Nord Stream 2 pipeline construction underway in Finnish waters in the Baltic Sea. - Sputnik International
Nord Stream 2 pipeline construction underway in Finnish waters in the Baltic Sea.

Sputnik: Despite US threats and EU sanctions European countries line up to join the Turkish Stream project kicked off by Moscow and Ankara in 2015 after Brussels had forced Russia and its European business partners to abandon the South Stream pipeline. What's your prognosis on the future of the Russo-European energy cooperation? Could it form the foundation for a deeper business cooperation and revocation of sanctions in the long run?

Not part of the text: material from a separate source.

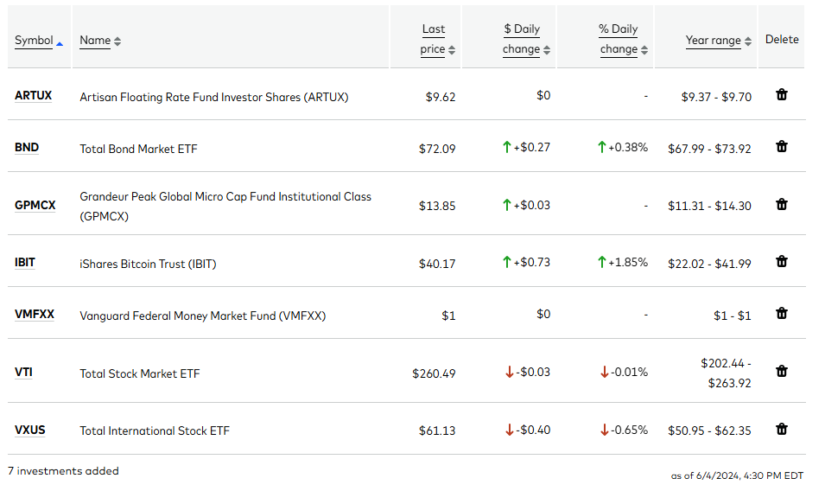
Task: Delete the VTI row trash icon
Action: pos(781,372)
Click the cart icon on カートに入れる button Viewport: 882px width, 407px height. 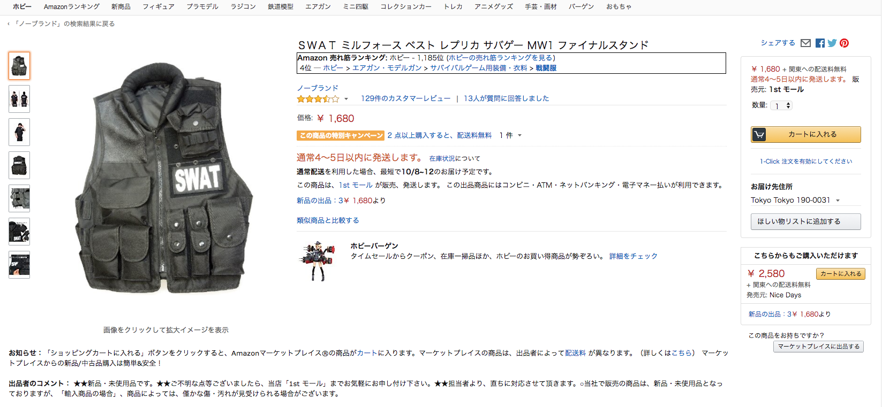pyautogui.click(x=759, y=134)
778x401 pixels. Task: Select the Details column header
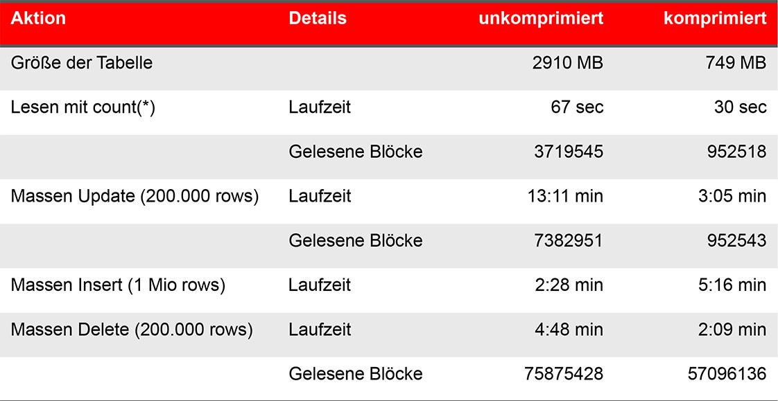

Glenn Diesen: Energy cooperation is not obstructed by economics as Europe needs Russian energy, but by politics as Russia is denied any influence on the continent. The EU seeks to develop asymmetrical interdependence with Russia to maximise the EU's autonomy and influence, while denying both to Russia. Asymmetrical interdependence is created through collective bargaining power as the EU's 28 member states and external partner states band together for collective influence vis-à-vis Russia. In EU-Russian energy trade there is symmetry of interdependence as the EU is reliant on Russia as a supplier, and Russia is dependent on the EU as a consumer. To skew the balance of dependence in favour of the EU, there have been strident efforts to diversify away from Russian energy and to ensure that transit states such as Ukraine look to Brussels rather than Moscow for leadership. Russia is now diversifying away from dependence on the EU as a consumer by developing pipelines infrastructure heading to the East. Russia reducing its dependence on the EU could improve relations over the long-term as the EU under German leadership would be more apprehensive about toppling governments on Russian borders and engaging in aggressive economic warfare if Russia has other consumers for its energy resources.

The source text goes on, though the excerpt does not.